Quad carb setup information help
Rat, a few more questions. When you say 22 are you referring to my timing? if you are referring to timing, isnt that a lot? Ive never run anything that far advanced so will i run into cranking/starting hard when hot? And what type of machine are you referring to?
I've ordered my pin set and drill set along with a few pin vices. A question I have is once I start playing with the circuits do I do one carb at a time or do both carbs at the same time.
Anything else I need to do before starting this?
This will be a long process. I hope you are around until the end. Lol
Thanks Rod
Yes, I’m talking about 22 initial timing. You can maybe squeeze some more out of it if it needs it. At 14 you just don’t have enough initial timing.
In order to get 22-24 initial and still keep the total where you want it, you have to shorten up the mechanical advance.
Looking at your 14/34 numbers tells us you have 10 degrees mechanical advance in the distributor (which is 20 on the crank) and you have 14 initial. If you want to get to 22 initial you only need 6 degrees of mechanical advance in the distributor.
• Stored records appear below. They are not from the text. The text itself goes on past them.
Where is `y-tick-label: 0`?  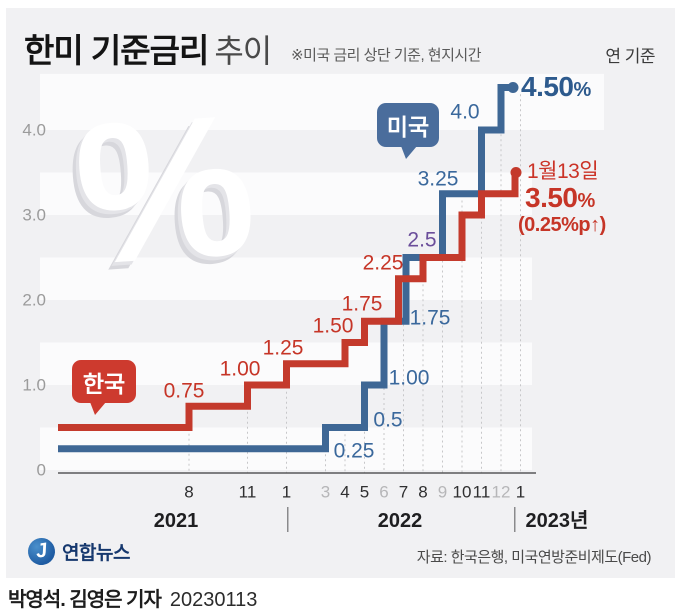 y-tick-label: 0 is located at coordinates (42, 470).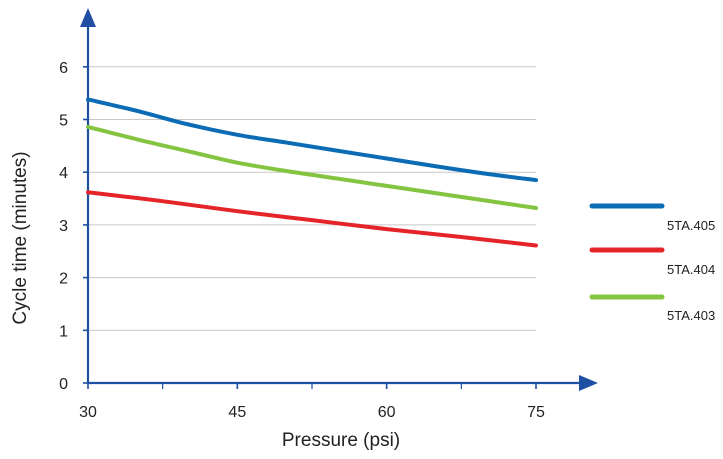  Describe the element at coordinates (64, 226) in the screenshot. I see `y-tick-label: 3` at that location.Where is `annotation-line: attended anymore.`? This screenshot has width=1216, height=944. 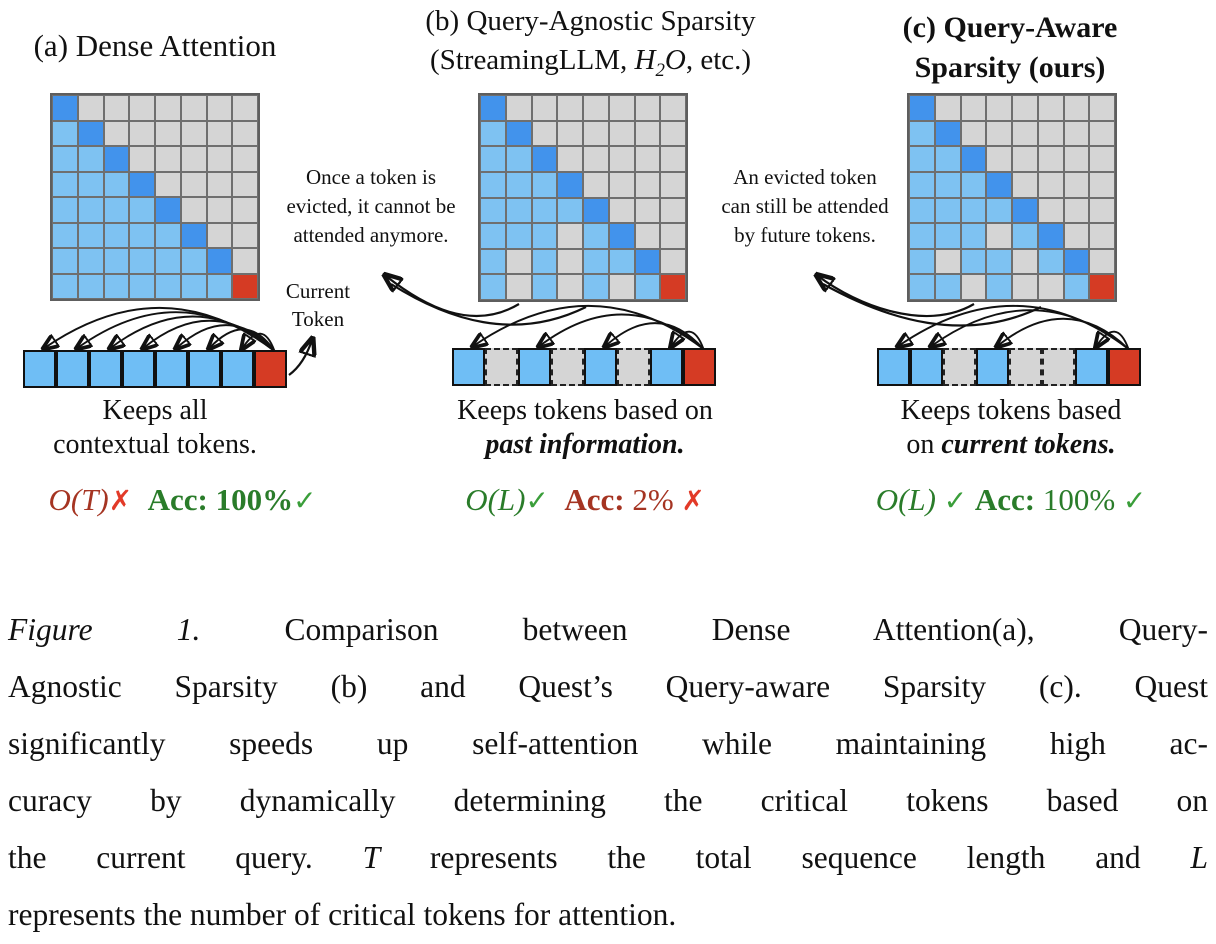
annotation-line: attended anymore. is located at coordinates (371, 235).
The math is 6 degrees in the distributor, which you double for timing at the crank for 12 degrees of mechanical advance. To get to your 34 degrees of total advance you’ll need 22 initial timing.
That will lean up the idle a bunch. What distributor do you have?
I do both carbs at the same time. So get your bleeds and T slot restrictors done on both carbs at the same time. Any changes you make you do the same to th carbs.
Make sure you don’t have one carb “leading” the other. The best was to do it is with a Unisyn. Edelbrock makes it and it’s part number 4025. Then you need a 4150 carb cover. It can be plastic or aluminum. You drill a hole in the middle of that cover and glue the unisyn to it. Once you do that, you can get the carbs “sync’d” up.
The unisyn is just a simple manometer. What I do is get the timing set and everything else as close as I can and get up to operating temp. Then I disconnect the front carb because it’s easier to get to.
Then stick the unisyn on the back carb and see what the unisyn says. It’s adjustable so I make the meter read in the middle. Once I see where that back carb is, I put the unisyn on the front carb and take a reading. No matter how close you might think you are with your initial idle settings with the idle screws, you won’t be real close and one carb will be leading (flowing more air at the same idle speed) as the other.
If you have that, you’ll get all kinds of weird issues, like tip in stumbles that you can’t tune out and all kinds of things.
Once you see the difference between the 2 carbs you use the idle screws to make both carbs flow the same air. It doesn’t matter if one carb is open a bit further than the other as long as both flow the same amount of air.
You might be a bit surprised of how things like firing order, carb placement on the plenum, header length, runner length and shape and such can affect how much each carb needs to flow. And that’s the end goal. Getting both carbs to FLOW the same at idle. You can’t (or you shouldn’t) just close the throttles to zero and then say open each carb 1.5 turns and then adjust it from there with equal turns on each screw. Both carbs may be open the same but they may not be flowing the same, and probably are not. That’s why the unisyn is so important.